START Exercise material

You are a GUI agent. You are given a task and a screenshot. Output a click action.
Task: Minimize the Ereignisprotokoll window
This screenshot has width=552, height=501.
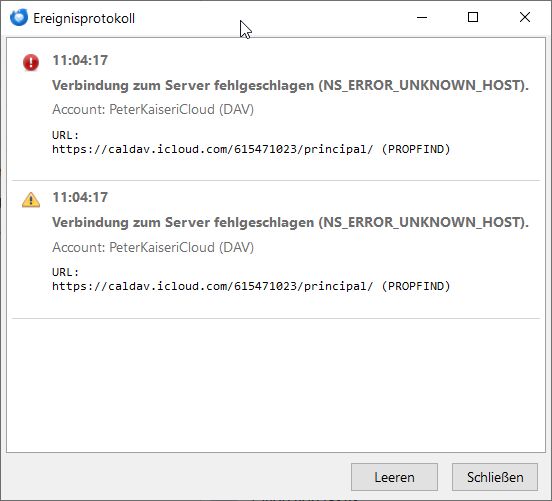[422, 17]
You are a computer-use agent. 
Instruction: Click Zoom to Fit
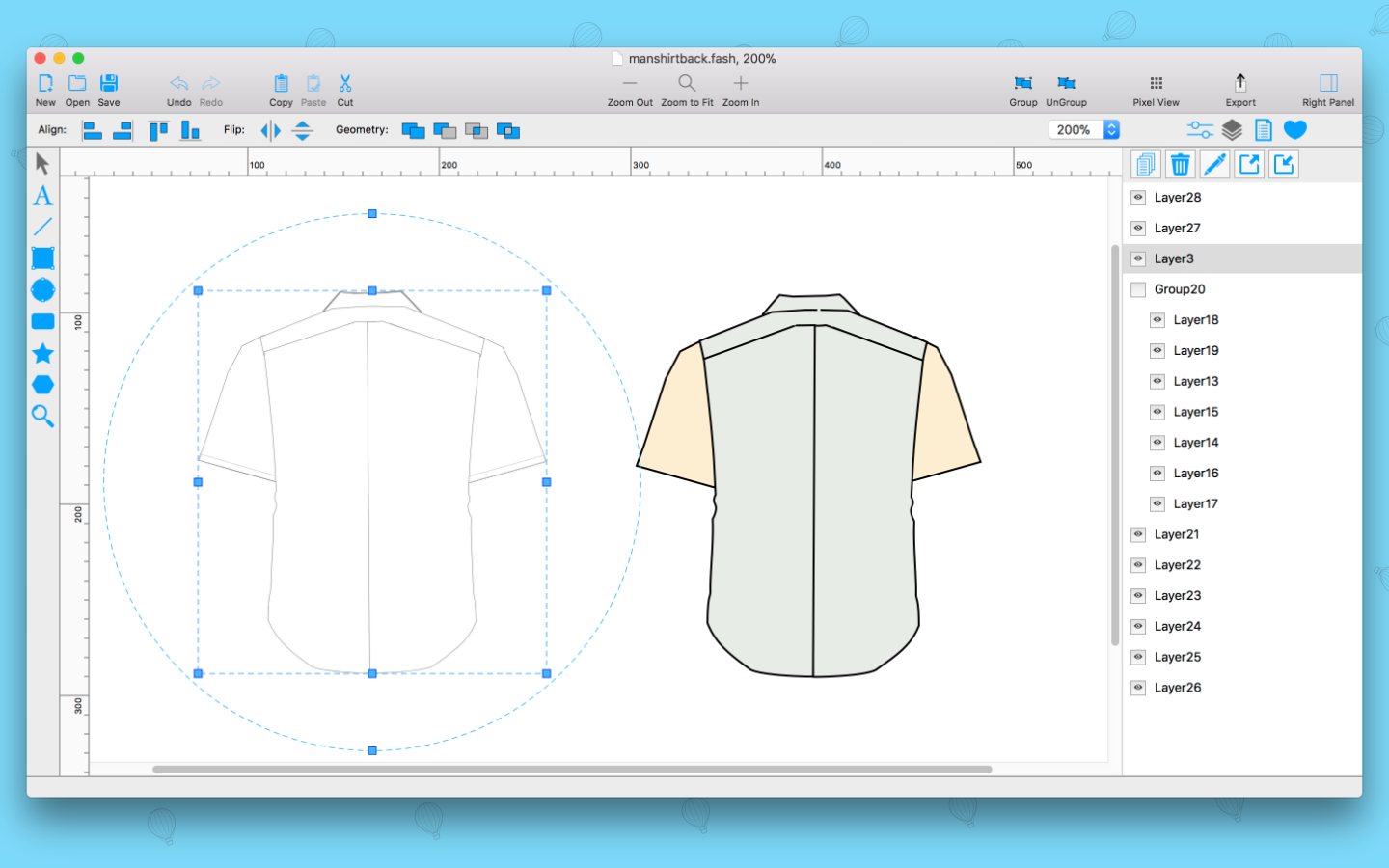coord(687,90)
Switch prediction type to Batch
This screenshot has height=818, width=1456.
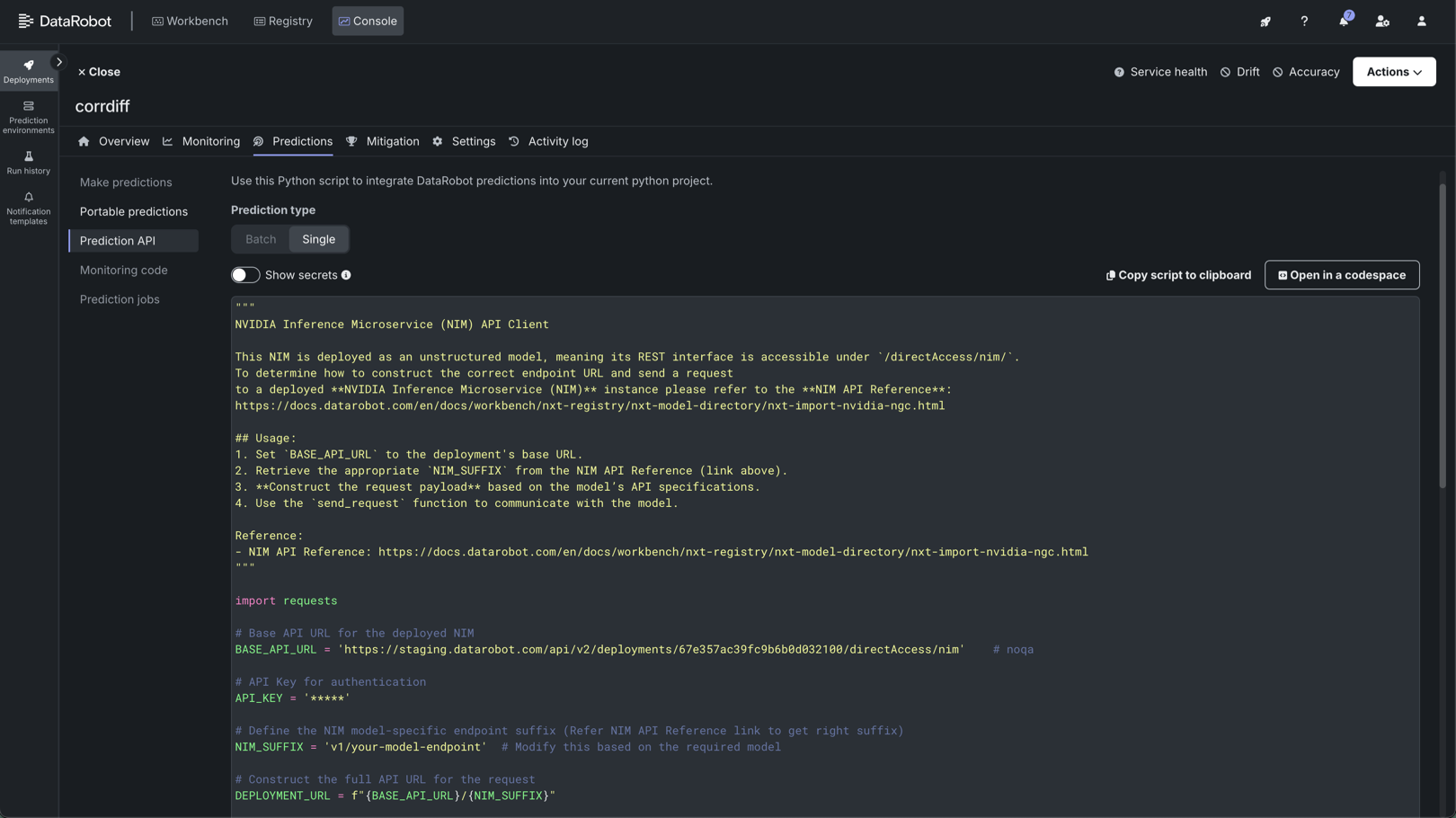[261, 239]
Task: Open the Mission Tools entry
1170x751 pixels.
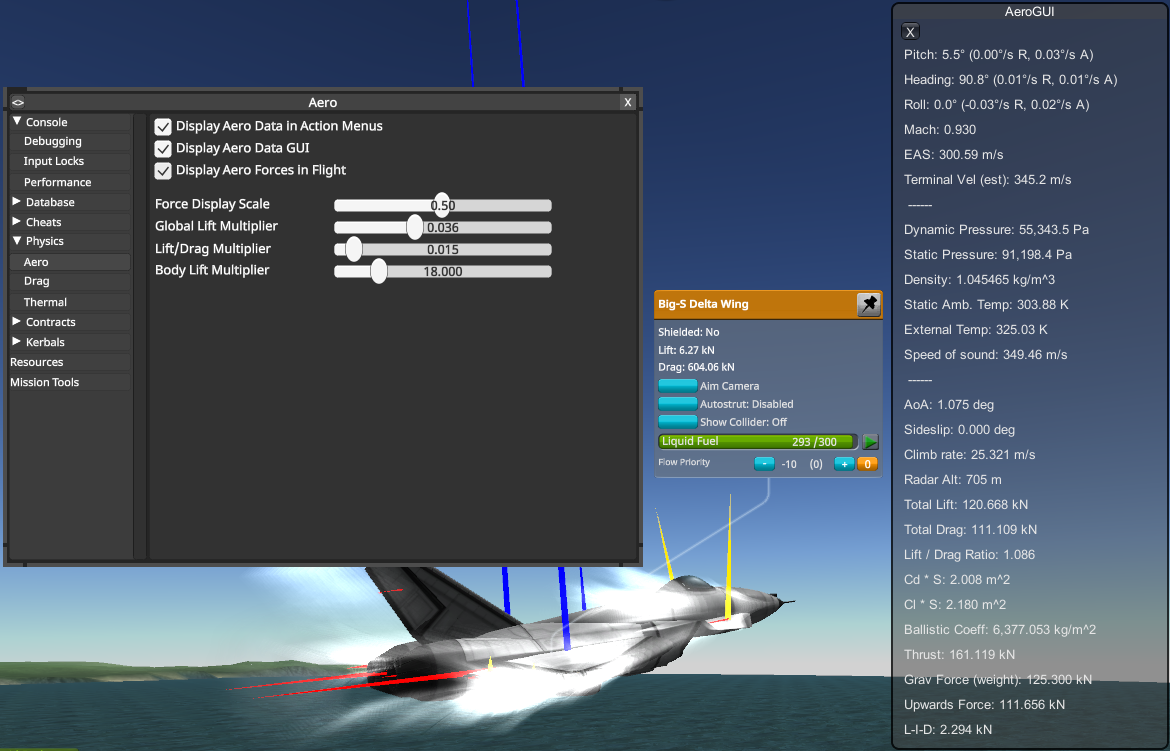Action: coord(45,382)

END Exercise material
START Exercise material

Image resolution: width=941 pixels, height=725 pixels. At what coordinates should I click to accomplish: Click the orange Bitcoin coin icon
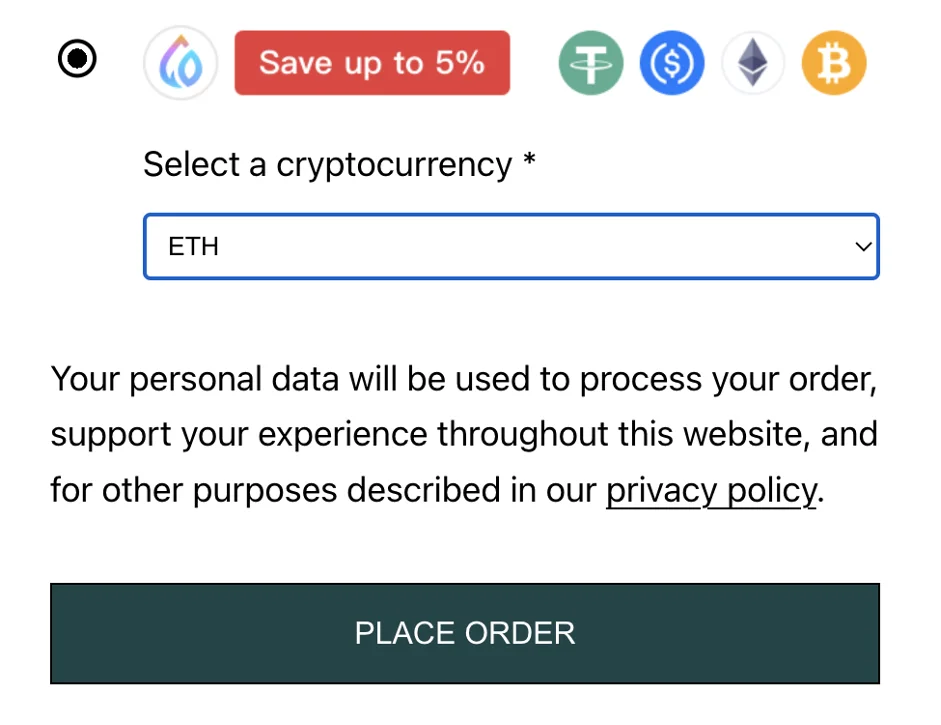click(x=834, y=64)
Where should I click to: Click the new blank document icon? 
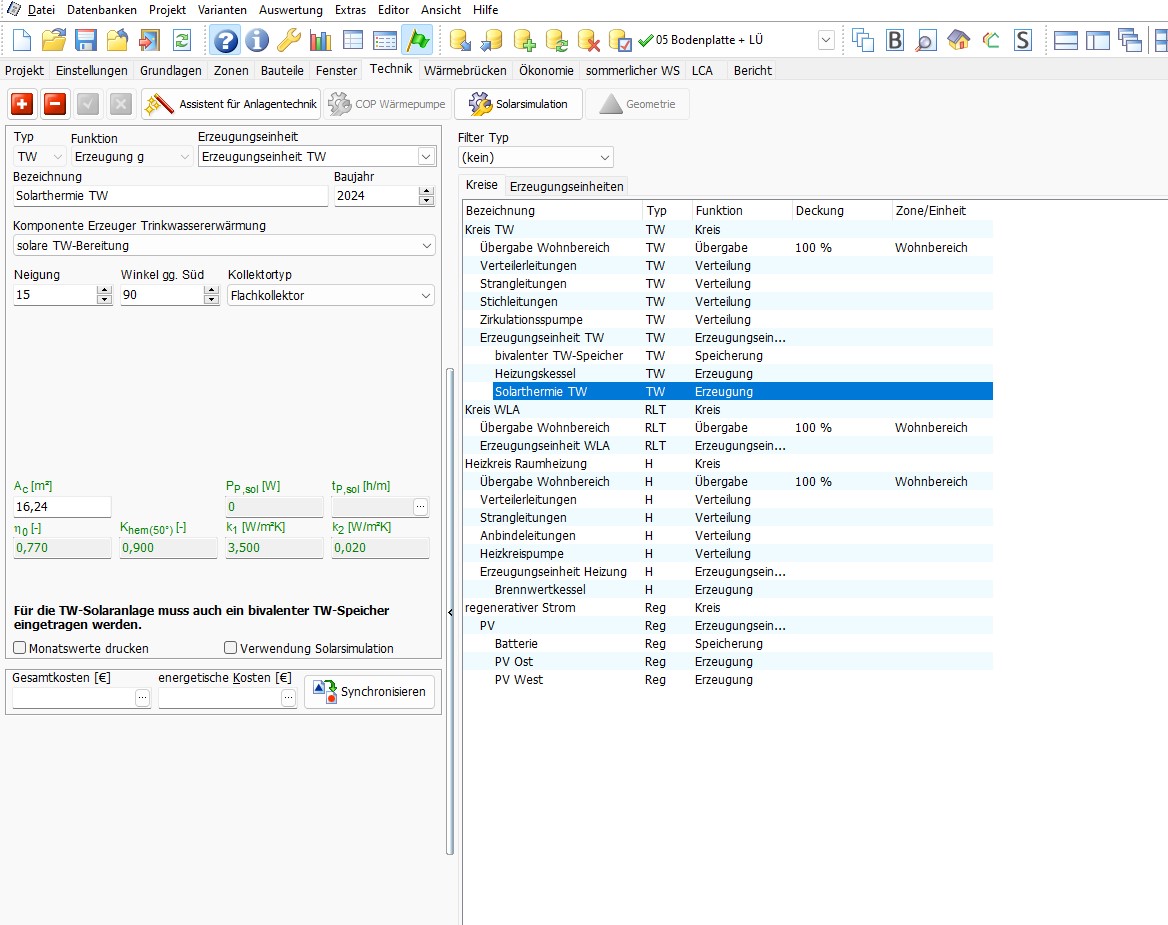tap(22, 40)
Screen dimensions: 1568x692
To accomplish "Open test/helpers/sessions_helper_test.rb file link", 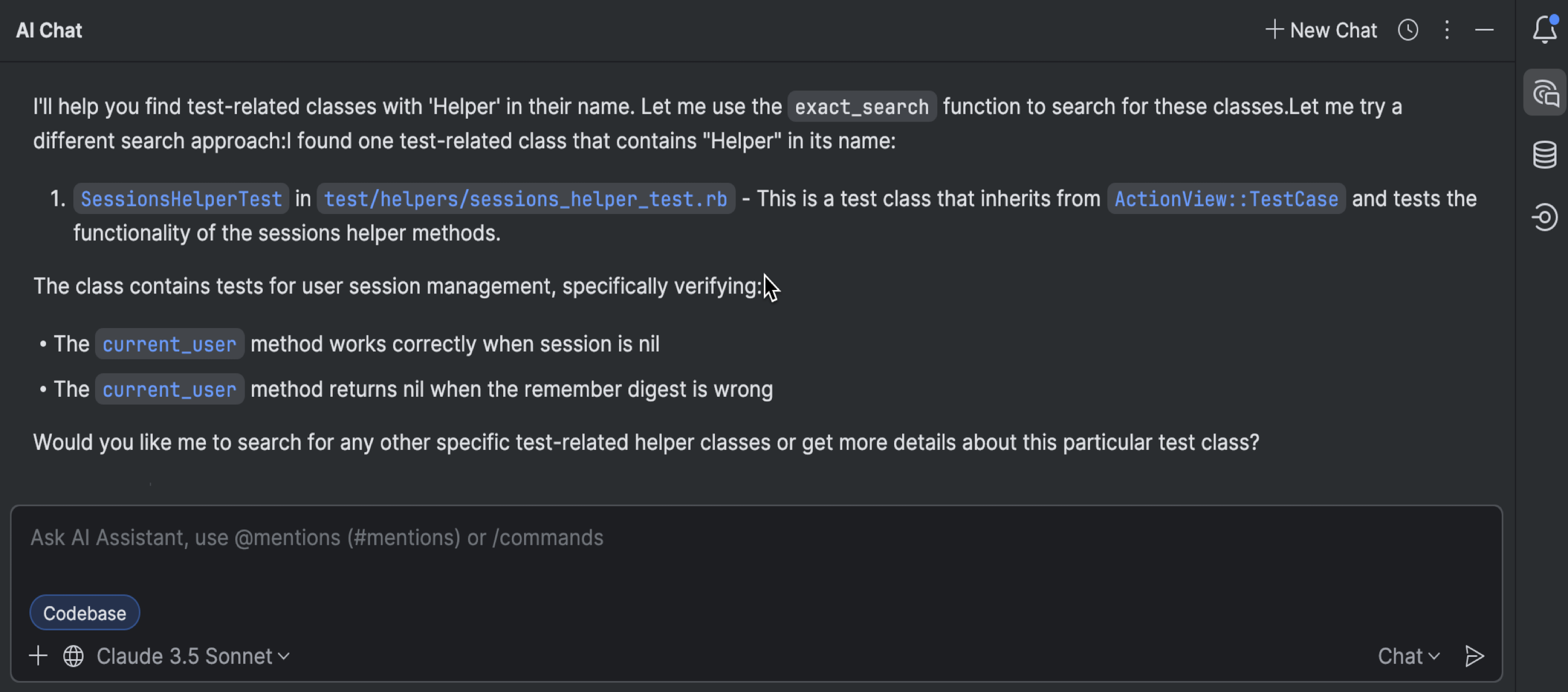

END Exercise material

What to work on:
Output only the lines above from the one containing "You are a GUI" to the one containing "You are a computer-use agent.", both included, exactly as written and with no pictures.

Answer box:
You are a GUI agent. You are given a task and a screenshot. Output a click action.
Task: Minimize the Ereignisprotokoll window
This screenshot has width=552, height=501.
[422, 17]
You are a computer-use agent. 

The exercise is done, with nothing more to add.